▶ [Reading passage]

__________________________________________________

The Double Standard of Virtue
Society rewards women for standards it condemns in men. If a woman wants a hardworking, honest, disciplined partner, she is wise. If a man wants a feminine, loyal, respectful partner, he is controlling. If a woman expects protection, she is traditional. If a man expects gratitude, he is insecure. The imbalance is not subtle; it is cultural doctrine.
This double standard does not create stronger women. It creates self-righteous ones. It teaches them to see their partner’s flaws as offenses and their own flaws as empowerment. It tells them that any disagreement is abuse, that any expectation is patriarchy, and that any correction is oppression. Such thinking does not free women; it enslaves them to their own ego.
What Men See
Men notice this imbalance even if they rarely speak about it. They see how women are praised for leaving relationships but men are shamed for wanting to stay. They see how women are comforted in failure while men are condemned for it. They watch as their quiet endurance is taken for granted, their patience dismissed, and their silence mistaken for apathy.
Many men retreat inward, not because they do not care, but because they have learned that truth costs too much to say. They stop correcting. They stop leading. They start avoiding. Yet avoidance breeds resentment, and resentment kills intimacy. The death of honest correction is the death of growth, and the death of growth is the death of love.
The Cost to Women Themselves
What women do not see is that the system that protects them from correction also robs them of depth. Growth requires discomfort. Strength requires humility. Peace requires honesty. When women are shielded from these forces, they never develop the spiritual and emotional endurance that make them truly strong. They remain dependent on comfort and affirmation, chasing new sources of validation because none can satisfy the emptiness that pride creates.

__________________________________________________

▶ [Exercise set]
1. Answer these questions from the essay on double standards, one line each:
(a) What label does society give a woman who expects protection?
(b) What does the essay say resentment kills?
(c) What does growth require, according to the section on the cost to women?
2. List every word the essay on double standards says women are taught to call disagreement, expectation, and correction.
3. Supply the next paragraph of the essay on double standards, picking up after its last sentence.
The listing that comes next is separate material with no connection to the essay on double standards.

▶ [Data shown]
__________________________________________________

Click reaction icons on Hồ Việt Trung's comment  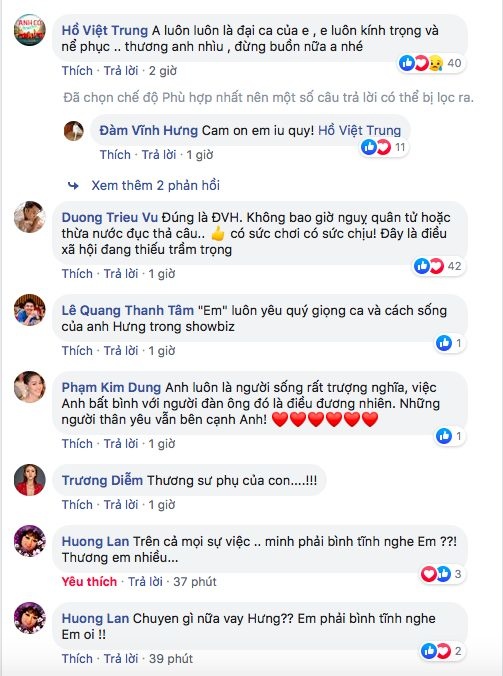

__________________________________________________

▶ [Exercise responses]
1.
(a) Traditional.
(b) Intimacy.
(c) Discomfort.

2. Abuse, patriarchy, oppression.

3.
The women who embrace truth, who welcome correction, and who learn humility often become the most grounded and respected people in any community. They do not lose power by honoring others; they gain influence through grace. True femininity is not fragile. It is disciplined. It is quiet strength guided by conscience rather than ego.
Restoring Honor
If society wants to heal relationships, it must retrain its daughters. It must teach them that beauty without humility is vanity, that confidence without gratitude is arrogance, and that love without respect is manipulation. It must teach them that equality means equal accountability, not selective privilege. It must teach them that to honor a man is not to diminish oneself but to affirm the divine order that sustains love.
Men also have a duty in this restoration. They must lead with integrity so that their strength invites respect rather than fear. They must speak truth even when it costs them comfort. They must stop enabling immaturity by rewarding disrespect. Love without standards is not love at all.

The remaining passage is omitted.